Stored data
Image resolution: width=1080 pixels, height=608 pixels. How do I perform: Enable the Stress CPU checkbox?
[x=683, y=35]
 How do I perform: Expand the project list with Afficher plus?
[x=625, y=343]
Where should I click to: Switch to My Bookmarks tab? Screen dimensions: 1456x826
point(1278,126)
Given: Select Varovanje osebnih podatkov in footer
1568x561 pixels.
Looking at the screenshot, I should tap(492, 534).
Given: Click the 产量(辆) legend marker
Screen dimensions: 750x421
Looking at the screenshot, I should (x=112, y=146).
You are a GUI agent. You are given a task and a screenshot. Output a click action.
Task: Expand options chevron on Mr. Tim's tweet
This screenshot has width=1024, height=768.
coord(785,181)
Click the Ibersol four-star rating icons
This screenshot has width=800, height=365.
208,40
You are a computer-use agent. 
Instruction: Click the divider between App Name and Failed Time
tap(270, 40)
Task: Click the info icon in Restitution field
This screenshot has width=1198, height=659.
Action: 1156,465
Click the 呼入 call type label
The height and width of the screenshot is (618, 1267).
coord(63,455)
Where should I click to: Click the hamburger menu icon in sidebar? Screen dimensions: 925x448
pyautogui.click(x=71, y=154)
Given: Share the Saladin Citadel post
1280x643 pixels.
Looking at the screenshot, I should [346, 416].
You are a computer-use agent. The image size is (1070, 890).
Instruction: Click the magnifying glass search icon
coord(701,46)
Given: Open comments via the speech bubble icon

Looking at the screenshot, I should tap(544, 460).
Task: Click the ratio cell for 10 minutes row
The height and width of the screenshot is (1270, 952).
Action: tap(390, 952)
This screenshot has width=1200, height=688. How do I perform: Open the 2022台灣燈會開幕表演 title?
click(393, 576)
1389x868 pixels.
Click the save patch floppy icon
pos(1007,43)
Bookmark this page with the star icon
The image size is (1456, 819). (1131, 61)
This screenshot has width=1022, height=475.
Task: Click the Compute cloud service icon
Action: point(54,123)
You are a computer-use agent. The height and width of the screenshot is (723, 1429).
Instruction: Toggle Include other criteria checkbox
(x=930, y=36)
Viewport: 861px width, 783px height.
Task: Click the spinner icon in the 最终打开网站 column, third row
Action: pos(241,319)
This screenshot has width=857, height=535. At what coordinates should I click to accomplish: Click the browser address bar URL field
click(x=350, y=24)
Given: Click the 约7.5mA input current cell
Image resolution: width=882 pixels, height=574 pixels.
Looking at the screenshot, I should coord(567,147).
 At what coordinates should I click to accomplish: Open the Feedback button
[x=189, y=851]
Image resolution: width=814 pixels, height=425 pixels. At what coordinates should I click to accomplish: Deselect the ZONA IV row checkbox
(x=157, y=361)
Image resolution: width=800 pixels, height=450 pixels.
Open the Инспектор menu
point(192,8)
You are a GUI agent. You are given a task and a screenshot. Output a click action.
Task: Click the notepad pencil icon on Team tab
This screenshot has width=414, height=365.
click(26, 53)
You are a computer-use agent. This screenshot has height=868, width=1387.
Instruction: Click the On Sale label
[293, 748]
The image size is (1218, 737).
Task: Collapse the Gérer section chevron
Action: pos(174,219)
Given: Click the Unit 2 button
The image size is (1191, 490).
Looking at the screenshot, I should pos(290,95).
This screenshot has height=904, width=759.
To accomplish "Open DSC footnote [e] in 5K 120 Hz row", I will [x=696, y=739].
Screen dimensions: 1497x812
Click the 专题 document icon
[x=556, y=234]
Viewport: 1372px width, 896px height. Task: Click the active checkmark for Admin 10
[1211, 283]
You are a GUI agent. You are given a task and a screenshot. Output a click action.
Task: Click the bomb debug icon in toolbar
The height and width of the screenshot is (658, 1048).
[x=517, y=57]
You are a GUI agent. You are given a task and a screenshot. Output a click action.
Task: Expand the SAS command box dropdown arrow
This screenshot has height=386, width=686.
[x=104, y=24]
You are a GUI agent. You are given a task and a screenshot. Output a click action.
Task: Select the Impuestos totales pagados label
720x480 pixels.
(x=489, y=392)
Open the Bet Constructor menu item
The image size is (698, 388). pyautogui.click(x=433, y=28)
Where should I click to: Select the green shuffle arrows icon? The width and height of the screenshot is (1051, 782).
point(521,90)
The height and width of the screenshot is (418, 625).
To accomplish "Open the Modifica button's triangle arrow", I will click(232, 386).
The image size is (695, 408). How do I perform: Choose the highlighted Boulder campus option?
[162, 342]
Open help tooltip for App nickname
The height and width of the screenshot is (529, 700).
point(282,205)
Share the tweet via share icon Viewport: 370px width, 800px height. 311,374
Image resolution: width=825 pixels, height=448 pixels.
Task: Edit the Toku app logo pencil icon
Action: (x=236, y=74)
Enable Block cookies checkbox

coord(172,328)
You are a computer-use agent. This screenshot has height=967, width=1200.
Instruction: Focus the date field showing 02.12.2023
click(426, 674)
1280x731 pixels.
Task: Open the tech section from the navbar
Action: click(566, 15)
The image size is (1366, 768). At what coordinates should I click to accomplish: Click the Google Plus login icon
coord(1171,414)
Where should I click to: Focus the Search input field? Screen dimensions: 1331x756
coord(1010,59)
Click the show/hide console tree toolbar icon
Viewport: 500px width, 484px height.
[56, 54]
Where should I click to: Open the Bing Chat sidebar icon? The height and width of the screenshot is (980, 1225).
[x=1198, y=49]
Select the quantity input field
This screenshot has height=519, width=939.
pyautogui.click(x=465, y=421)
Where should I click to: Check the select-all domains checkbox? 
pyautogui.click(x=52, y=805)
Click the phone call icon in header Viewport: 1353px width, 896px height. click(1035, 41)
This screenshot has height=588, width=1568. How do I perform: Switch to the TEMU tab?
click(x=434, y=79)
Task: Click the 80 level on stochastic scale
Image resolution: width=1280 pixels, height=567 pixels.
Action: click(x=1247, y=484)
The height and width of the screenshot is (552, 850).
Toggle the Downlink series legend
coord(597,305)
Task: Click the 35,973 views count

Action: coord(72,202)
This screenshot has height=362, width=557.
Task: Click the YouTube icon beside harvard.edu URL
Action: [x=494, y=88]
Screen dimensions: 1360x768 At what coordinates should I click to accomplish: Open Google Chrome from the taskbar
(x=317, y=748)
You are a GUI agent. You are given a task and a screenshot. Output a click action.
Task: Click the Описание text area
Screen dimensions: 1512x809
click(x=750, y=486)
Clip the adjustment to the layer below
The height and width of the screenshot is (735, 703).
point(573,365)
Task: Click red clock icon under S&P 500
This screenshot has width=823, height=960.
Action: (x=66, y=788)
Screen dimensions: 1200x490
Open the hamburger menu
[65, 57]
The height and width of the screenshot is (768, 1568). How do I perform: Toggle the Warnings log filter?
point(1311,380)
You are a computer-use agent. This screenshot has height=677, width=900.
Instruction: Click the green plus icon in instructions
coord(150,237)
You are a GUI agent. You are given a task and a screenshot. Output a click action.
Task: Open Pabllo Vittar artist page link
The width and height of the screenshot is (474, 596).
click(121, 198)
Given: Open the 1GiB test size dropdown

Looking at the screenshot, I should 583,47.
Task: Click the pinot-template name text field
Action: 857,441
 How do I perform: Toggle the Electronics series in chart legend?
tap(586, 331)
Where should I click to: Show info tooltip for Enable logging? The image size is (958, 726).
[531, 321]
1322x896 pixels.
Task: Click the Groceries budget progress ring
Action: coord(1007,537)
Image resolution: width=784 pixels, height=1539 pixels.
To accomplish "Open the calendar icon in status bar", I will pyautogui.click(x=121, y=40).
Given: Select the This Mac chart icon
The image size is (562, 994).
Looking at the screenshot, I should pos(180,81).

▶ _Exercise objective_
What lines in the data above contain the word "will"? Copy them all.

▶ _Result_
To accomplish "Open DSC footnote [e] in 5K 120 Hz row", I will [x=696, y=739].
To accomplish "Open the Modifica button's triangle arrow", I will click(232, 386).
To accomplish "Open the calendar icon in status bar", I will pyautogui.click(x=121, y=40).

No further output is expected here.